#### [Work to complete]
Below are some records; output exactly the lines from the line with "Screen dimensions: 950x1024" to the line with "Open the page", both ends kept, and nothing more.

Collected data
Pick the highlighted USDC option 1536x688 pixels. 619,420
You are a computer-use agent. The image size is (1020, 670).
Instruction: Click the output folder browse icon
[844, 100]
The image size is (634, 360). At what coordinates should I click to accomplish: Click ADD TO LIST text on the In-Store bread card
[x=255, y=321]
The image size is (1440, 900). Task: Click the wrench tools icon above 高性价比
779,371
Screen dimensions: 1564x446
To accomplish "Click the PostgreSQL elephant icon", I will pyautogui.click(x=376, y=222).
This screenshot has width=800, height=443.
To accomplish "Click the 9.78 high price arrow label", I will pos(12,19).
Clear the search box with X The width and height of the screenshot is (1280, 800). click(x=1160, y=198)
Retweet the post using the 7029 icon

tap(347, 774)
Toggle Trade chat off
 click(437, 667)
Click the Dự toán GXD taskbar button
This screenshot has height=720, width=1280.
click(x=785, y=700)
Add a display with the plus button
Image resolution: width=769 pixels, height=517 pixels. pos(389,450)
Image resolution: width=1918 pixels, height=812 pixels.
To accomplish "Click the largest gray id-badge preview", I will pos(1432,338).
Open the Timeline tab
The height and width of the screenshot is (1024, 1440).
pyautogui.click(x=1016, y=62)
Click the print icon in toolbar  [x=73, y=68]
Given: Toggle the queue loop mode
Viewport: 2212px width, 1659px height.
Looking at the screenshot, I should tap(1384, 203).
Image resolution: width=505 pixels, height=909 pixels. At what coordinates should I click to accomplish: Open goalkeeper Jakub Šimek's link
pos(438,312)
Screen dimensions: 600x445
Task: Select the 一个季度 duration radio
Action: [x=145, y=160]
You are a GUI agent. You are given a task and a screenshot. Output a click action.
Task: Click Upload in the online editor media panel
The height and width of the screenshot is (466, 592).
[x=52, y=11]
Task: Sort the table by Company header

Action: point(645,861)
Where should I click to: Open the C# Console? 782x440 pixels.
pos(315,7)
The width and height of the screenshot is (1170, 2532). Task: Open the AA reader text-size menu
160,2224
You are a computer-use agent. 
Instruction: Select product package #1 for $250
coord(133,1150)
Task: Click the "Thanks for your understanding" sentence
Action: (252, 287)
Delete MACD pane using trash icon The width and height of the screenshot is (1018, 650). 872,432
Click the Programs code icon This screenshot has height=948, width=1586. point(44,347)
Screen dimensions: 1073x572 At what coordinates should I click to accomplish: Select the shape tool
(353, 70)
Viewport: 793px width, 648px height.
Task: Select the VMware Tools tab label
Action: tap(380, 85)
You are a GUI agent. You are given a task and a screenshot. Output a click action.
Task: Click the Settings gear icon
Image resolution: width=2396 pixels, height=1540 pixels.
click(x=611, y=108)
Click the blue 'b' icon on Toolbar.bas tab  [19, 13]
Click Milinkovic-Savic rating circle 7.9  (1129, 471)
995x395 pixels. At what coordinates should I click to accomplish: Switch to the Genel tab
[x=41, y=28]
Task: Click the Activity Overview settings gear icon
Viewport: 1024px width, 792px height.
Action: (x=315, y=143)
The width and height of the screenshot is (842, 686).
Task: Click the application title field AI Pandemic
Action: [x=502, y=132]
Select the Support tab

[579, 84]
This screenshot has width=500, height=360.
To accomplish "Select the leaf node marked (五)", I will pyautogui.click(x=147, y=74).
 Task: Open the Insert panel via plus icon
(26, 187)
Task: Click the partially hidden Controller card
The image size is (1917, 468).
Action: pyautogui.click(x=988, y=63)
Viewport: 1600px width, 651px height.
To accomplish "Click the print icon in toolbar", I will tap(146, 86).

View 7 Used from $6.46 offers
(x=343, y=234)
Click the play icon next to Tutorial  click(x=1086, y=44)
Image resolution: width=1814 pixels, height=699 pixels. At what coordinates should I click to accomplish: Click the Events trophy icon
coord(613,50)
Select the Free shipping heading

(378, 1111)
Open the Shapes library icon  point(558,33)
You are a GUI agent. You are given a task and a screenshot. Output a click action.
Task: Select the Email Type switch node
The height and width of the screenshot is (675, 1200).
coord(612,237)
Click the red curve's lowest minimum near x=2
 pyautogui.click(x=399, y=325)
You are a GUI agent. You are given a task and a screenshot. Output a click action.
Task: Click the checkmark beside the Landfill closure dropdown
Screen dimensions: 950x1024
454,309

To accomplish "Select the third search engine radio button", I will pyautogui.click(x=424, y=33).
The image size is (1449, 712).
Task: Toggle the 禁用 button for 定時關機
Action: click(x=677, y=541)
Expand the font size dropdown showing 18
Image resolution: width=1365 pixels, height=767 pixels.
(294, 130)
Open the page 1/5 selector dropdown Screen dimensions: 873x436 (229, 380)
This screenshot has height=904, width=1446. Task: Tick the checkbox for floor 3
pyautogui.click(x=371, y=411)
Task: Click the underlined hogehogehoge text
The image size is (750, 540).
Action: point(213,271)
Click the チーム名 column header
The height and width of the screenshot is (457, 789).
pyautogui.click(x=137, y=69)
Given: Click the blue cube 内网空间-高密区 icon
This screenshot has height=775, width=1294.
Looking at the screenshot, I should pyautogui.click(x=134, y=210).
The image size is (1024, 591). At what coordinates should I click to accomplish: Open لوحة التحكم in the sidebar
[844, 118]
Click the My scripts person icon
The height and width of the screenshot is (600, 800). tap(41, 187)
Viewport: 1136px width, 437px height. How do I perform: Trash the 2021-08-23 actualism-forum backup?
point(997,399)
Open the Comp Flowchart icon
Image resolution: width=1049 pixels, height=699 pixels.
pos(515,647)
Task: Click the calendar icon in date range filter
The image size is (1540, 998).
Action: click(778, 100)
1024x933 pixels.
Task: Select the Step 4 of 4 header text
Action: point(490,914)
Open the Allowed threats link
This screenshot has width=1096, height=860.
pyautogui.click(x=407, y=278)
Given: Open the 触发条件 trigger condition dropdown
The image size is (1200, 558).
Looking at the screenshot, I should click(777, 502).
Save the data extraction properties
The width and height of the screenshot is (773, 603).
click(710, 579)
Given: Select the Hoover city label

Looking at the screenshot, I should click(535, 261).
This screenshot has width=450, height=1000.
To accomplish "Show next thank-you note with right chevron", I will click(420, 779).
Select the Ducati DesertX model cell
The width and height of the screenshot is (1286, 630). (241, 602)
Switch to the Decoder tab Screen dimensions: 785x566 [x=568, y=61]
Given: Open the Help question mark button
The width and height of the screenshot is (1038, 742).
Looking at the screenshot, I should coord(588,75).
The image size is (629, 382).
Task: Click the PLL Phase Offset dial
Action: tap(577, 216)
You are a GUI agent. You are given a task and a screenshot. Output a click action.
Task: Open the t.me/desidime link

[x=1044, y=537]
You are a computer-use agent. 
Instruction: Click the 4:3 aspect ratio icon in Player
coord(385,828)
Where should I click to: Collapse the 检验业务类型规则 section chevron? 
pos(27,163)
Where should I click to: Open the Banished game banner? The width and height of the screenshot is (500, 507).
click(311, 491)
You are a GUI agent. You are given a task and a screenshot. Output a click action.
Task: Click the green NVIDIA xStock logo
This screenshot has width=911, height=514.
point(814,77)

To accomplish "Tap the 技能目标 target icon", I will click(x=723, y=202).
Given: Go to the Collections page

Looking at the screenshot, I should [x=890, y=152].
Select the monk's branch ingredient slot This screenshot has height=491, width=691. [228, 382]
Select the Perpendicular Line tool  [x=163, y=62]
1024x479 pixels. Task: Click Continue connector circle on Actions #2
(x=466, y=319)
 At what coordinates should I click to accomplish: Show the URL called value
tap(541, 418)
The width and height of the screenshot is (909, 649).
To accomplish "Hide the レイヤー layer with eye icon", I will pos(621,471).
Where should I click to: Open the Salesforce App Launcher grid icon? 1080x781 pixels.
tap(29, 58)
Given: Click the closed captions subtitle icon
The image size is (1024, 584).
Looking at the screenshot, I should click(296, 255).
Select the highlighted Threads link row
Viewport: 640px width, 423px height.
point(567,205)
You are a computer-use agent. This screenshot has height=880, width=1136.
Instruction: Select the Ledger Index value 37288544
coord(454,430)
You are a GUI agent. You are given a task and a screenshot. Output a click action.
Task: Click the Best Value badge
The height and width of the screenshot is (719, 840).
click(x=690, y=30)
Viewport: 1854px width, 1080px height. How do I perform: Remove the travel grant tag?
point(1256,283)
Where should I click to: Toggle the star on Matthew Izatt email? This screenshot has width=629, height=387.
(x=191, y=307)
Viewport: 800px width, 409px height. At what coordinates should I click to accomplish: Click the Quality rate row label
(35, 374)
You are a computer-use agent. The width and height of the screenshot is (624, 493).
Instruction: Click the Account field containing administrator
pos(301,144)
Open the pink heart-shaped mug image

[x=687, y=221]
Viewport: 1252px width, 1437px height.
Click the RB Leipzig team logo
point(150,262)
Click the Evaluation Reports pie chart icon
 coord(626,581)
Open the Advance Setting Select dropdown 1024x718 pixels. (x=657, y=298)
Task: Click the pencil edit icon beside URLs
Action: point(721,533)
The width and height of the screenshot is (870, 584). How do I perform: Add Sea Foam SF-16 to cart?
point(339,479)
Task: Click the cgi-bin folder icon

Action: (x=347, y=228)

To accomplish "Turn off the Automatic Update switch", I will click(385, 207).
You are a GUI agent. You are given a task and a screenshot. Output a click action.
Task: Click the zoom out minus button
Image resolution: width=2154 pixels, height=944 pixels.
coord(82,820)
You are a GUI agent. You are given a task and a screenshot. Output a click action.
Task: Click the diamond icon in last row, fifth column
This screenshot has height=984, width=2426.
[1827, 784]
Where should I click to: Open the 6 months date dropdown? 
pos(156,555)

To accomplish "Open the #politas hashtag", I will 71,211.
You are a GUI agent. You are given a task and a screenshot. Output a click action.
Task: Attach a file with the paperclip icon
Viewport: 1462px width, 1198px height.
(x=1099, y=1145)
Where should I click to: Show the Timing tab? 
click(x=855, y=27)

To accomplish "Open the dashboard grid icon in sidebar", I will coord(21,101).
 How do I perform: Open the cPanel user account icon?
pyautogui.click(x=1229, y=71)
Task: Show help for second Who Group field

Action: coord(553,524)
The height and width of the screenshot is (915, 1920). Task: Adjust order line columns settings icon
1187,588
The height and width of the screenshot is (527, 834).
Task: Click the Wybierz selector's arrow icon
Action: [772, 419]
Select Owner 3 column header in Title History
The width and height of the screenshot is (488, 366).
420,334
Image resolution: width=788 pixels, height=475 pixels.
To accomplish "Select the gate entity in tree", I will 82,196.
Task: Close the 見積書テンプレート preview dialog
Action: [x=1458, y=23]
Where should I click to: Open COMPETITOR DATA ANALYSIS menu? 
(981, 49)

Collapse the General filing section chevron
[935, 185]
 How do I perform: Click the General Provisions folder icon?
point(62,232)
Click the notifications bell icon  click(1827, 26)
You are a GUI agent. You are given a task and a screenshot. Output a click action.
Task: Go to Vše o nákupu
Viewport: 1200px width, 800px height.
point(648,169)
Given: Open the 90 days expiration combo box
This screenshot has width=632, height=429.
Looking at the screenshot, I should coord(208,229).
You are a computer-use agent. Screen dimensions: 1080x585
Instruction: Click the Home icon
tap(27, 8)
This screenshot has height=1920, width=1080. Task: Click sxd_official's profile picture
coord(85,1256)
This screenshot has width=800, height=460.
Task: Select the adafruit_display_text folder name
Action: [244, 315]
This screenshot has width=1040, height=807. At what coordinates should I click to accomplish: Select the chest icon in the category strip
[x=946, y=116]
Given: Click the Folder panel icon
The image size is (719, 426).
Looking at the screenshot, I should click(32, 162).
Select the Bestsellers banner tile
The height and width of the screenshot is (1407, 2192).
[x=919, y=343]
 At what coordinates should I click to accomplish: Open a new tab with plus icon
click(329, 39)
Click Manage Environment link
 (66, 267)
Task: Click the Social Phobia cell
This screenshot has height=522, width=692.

#### [Result for this task]
Screen dimensions: 950x1024
454,309

To accomplish "Select the third search engine radio button", I will pyautogui.click(x=424, y=33).
The image size is (1449, 712).
Task: Toggle the 禁用 button for 定時關機
Action: click(x=677, y=541)
Expand the font size dropdown showing 18
Image resolution: width=1365 pixels, height=767 pixels.
(294, 130)
Open the page 1/5 selector dropdown Screen dimensions: 873x436 (229, 380)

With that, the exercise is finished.